• _Consigne_
Extrayez mot pour mot du texte retenu le passage qui va de « L'image de cet » jusqu'à « est le sien. ».

═════ Texte retenu ═════

Bonjour à toutes et à tous Ce matin vous aurez peut-être été réveillé-es en entendant parler de EELV, de ses militantes et d'un élu d'une manière qui vous aura surpris-es. Je tiens à de vous donner quelques explications. Le 11 mars dernier je découvrais une photo où 8 députés masculins, paradaient, barbouillés de rouge à lèvre en soit disant soutien, à la journée internationale des droits des femmes. Parmi ces 8 hommes, figurait le député Denis Baupin, prise de nausée j'ai vomi. Pourquoi cette nausée? Automne 2011, un peu en amont des désignations internes des candidat-es aux législatives sur les circonscriptions "réservées", Monsieur Baupin m'appelle pour me demander de le soutenir lors du vote interne de notre motion pour la désignation des candidat-es. J'accepte, flattée... S'en ai suivi plusieurs mois de harcèlement sexuel, par SMS. Des messages à caractères sexuels, des avances, des propos obscènes.
L'image de cet homme barbouillé de rouge à lèvre est comme un crachat, une provocation à toutes ses victimes, un "regardez bien comme je vous emmerde". Cette image provoque la nausée, elle démontre le sentiment d'impunité et de toute puissance qui est le sien.

═════ Données recueillies ═════

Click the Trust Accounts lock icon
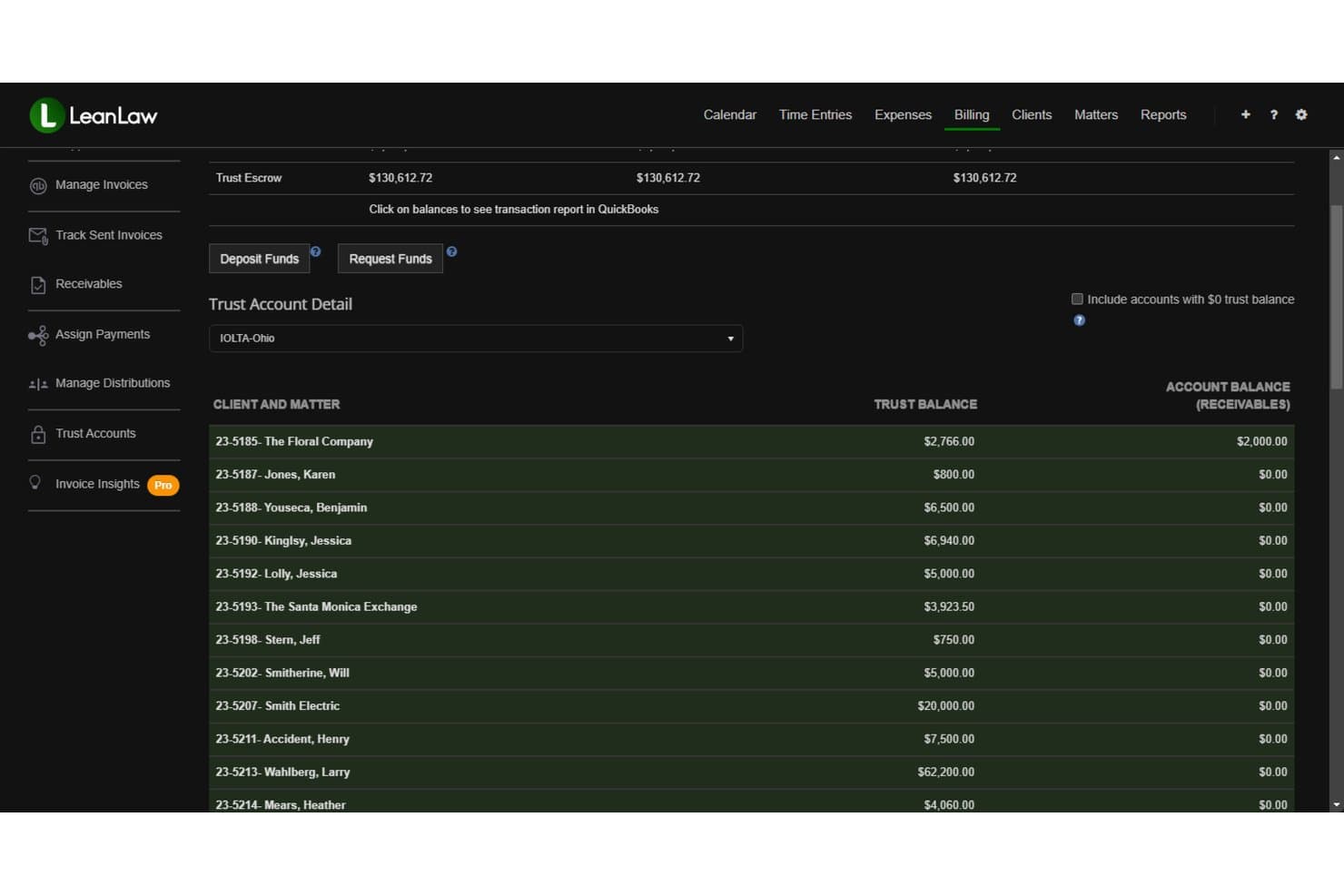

═════

• _Réponse_
L'image de cet homme barbouillé de rouge à lèvre est comme un crachat, une provocation à toutes ses victimes, un "regardez bien comme je vous emmerde". Cette image provoque la nausée, elle démontre le sentiment d'impunité et de toute puissance qui est le sien.